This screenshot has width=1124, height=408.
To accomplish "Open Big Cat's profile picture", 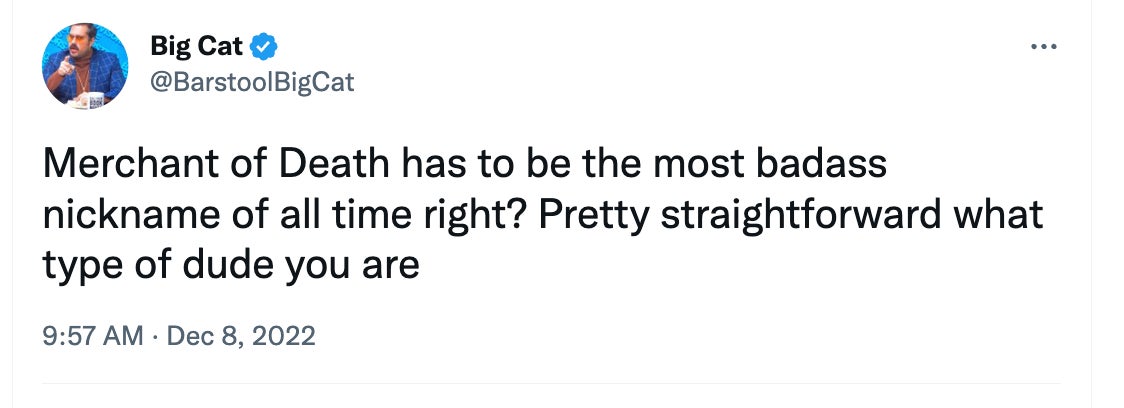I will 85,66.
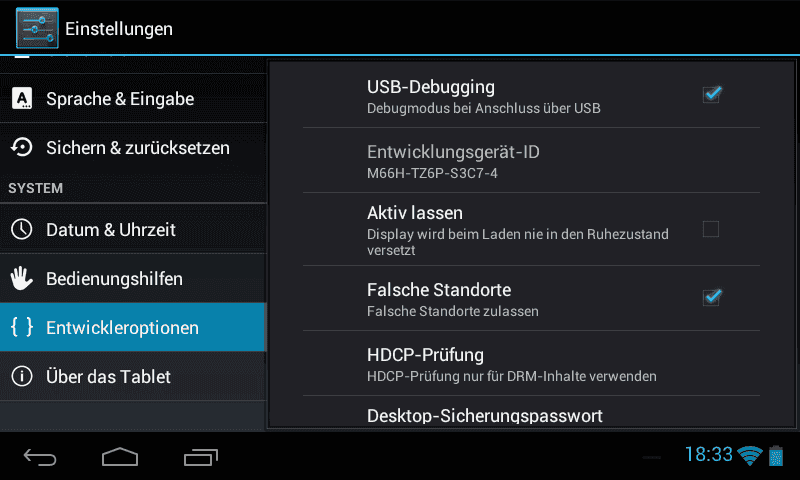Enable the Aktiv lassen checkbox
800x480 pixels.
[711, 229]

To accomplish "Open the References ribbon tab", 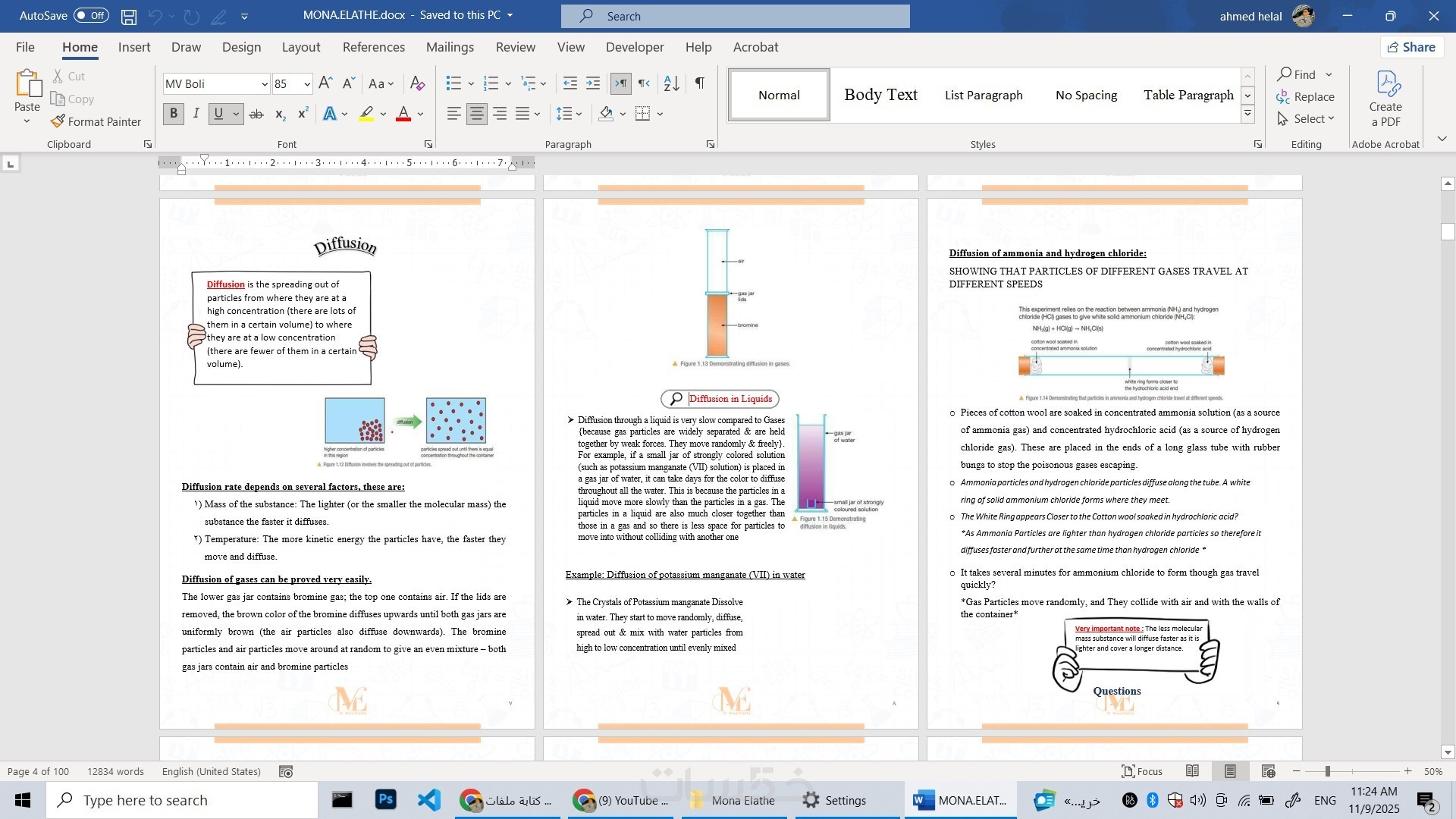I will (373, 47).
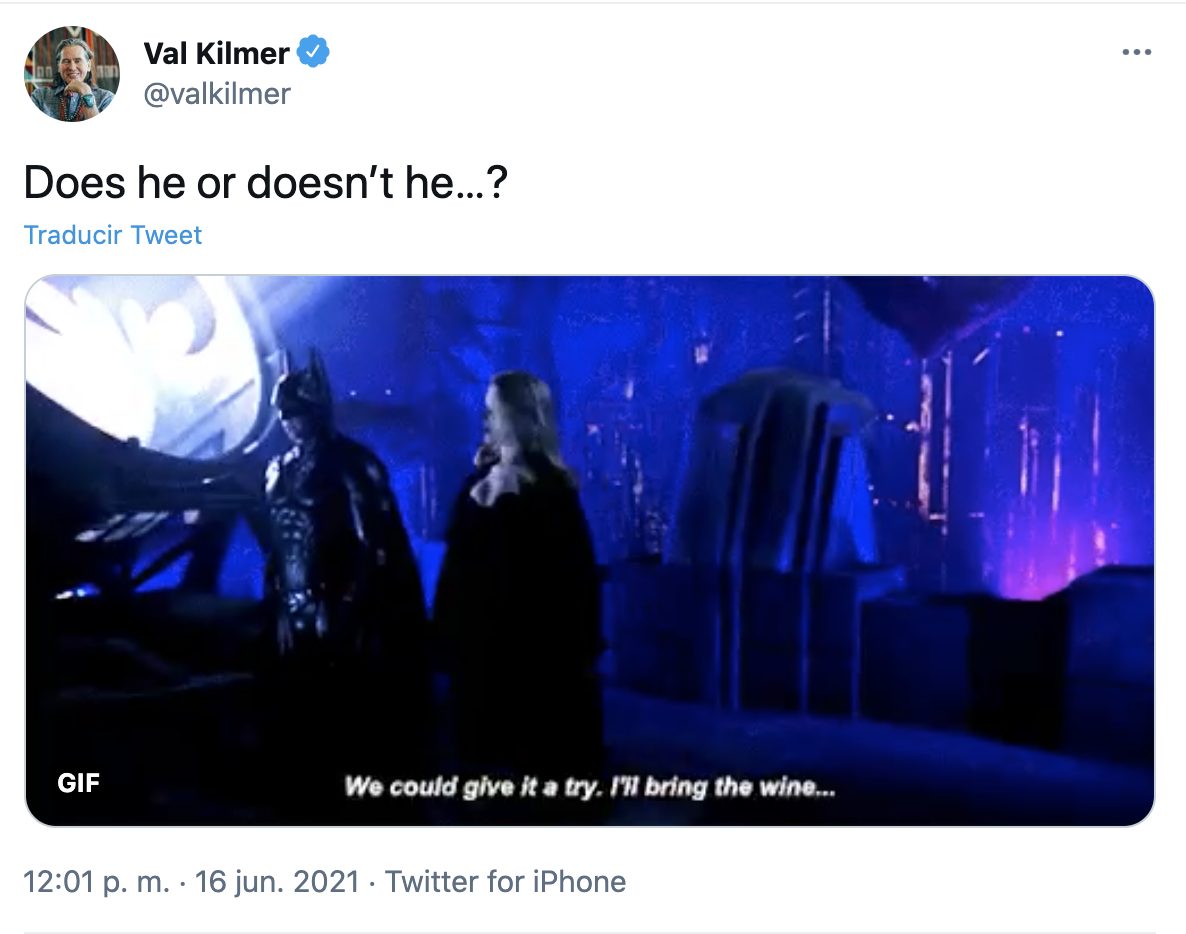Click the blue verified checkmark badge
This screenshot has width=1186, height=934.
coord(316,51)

#####

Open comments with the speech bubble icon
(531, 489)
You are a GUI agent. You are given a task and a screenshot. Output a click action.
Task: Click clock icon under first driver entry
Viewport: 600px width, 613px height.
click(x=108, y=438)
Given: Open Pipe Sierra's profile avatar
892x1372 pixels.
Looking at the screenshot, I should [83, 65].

#####

__GIVEN REQUEST__:
Rewrite the lines from the one that contains "You are a GUI" through the one that contains "Looking at the screenshot, I should [83, 65]." as a numbered list, omitting any blank lines.

__RESULT__:
1. You are a GUI agent. You are given a task and a screenshot. Output a click action.
2. Task: Click clock icon under first driver entry
3. Viewport: 600px width, 613px height.
4. click(x=108, y=438)
5. Given: Open Pipe Sierra's profile avatar
6. 892x1372 pixels.
7. Looking at the screenshot, I should [83, 65].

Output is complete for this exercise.